*GIVEN TASK*:
Put the data below into a Markdown table with the columns Row and Text, numbering each line and skipping blank ones. Start at the line that contains "Flowers Long-Arm T" and end after the line that contains "ISLAND OF MAYOTTE".

%%

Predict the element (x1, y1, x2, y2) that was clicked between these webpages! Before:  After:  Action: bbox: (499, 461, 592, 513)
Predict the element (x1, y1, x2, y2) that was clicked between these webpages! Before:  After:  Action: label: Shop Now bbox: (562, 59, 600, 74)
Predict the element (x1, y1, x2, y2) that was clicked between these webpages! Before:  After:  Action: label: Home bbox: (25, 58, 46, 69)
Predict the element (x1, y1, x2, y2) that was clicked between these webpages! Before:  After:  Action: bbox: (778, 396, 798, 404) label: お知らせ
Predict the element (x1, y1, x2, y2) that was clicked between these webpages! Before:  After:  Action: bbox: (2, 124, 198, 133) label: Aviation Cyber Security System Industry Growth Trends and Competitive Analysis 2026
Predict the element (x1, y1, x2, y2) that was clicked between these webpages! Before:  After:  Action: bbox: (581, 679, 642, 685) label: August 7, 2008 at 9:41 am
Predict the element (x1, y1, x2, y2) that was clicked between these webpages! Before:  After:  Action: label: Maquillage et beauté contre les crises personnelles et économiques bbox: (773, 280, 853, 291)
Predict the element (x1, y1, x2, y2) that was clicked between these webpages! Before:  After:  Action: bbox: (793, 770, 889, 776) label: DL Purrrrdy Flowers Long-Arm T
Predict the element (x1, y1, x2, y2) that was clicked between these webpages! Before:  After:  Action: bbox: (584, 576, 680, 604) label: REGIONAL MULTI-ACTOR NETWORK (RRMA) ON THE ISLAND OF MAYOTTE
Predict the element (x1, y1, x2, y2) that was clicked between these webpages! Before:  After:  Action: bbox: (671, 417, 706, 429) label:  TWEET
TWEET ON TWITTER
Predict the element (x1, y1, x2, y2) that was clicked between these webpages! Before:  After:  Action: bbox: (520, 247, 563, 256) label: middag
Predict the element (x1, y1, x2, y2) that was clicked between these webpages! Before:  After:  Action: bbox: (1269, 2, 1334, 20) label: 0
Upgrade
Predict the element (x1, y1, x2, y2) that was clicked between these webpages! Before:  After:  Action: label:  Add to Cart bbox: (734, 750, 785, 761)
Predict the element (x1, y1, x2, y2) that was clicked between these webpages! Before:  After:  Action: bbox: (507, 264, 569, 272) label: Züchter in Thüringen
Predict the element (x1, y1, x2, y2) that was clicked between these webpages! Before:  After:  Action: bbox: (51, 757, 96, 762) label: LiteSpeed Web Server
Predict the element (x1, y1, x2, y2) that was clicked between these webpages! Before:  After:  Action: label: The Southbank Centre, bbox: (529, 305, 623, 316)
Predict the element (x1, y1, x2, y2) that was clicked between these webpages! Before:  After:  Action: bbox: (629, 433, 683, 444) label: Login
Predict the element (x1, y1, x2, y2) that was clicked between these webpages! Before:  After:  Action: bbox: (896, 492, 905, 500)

%%

*CORRECT RESPONSE*:
| Row | Text |
|---|---|
| 1 | Predict the element (x1, y1, x2, y2) that was clicked between these webpages! Before:  After:  Action: bbox: (793, 770, 889, 776) label: DL Purrrrdy Flowers Long-Arm T |
| 2 | Predict the element (x1, y1, x2, y2) that was clicked between these webpages! Before:  After:  Action: bbox: (584, 576, 680, 604) label: REGIONAL MULTI-ACTOR NETWORK (RRMA) ON THE ISLAND OF MAYOTTE |